Only the Seventh Circuit in Galuska v. Geoquest, Inc., No. 98-1892, 1998 WL 879510, 172 F.3d 53 (7th Cir. Dec. 9, 1998) (Table), has held that Peacock requires an independent basis for jurisdiction for over fraudulent transfer claims raised in a subsequent action. Galuska is an unpublished decision which is not binding on this Court, and is against the weight of authority. The Court declines to follow it.

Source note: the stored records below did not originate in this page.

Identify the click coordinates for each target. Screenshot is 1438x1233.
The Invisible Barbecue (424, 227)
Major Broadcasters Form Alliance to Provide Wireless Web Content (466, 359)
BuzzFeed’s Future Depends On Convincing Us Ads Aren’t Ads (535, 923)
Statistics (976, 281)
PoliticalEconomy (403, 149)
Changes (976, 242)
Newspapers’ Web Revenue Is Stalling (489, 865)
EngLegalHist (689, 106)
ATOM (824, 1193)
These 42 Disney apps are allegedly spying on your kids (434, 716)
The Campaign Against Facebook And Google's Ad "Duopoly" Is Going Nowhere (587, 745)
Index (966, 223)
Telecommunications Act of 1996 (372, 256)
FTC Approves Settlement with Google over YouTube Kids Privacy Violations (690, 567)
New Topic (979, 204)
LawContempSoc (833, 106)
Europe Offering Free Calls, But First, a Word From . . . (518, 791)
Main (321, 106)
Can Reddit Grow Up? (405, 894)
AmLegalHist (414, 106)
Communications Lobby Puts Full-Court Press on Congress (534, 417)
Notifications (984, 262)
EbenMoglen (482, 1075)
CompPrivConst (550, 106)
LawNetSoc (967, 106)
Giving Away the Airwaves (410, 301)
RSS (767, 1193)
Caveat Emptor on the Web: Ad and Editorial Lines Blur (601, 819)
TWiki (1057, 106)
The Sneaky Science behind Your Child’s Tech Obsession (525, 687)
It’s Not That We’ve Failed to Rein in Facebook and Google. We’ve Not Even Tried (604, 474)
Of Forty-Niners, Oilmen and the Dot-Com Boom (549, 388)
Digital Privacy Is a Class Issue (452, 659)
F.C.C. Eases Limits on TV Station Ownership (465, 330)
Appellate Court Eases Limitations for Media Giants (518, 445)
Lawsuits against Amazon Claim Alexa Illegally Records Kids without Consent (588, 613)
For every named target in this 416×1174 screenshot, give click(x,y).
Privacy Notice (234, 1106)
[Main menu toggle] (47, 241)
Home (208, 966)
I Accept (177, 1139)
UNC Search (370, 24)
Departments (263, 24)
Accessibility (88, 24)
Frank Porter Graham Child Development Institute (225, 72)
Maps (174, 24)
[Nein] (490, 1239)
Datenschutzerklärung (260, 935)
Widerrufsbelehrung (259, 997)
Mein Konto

Based on the foregoing authorities, the Court concludes that it has ancillary enforcement jurisdiction over plaintiffs' claims against EKM seeking to avoid allegedly fraudulent transfers from the judgment debtor defendants, to attach the transferred assets in EKM's hands, and ultimately to disgorge the assets from EKM in order to satisfy the Texas judgment. Plaintiffs do not assert any new theory of liability against EKM, nor do they seek to impose liability against EKM for the original judgment. As a result, this case is not controlled by Peacock, but rather by Dewey. The Court therefore exercises ancillary enforcement jurisdiction in this proceeding through the exercise of its inherent power to enforce a federal court judgment. See Peacock, 516 U.S. at 356.
Conclusion.
For the foregoing reasons, EKM's motion to dismiss for lack of subject matter jurisdiction should be denied, and plaintiffs' motion for leave to amend their supplementary complaint to invoke ancillary enforcement jurisdiction as a basis for the Court's exercise of jurisdiction should be granted.
Accordingly,
IT IS HEREBY ORDERED that third-party defendants EKM Enterprises, Inc., Gary C. Andrews and Sharon Andrews' motion to dismiss for lack of subject matter jurisdiction under Rule 12(b)(1), Fed.R.Civ.P., is DENIED. [Doc. 48] IT IS FURTHER ORDERED that plaintiffs' motion for leave to amend their supplementary complaint is GRANTED. [Doc. 57] The Clerk of the Court shall detach and docket the amended complaint, which was submitted as an attachment to the motion for leave.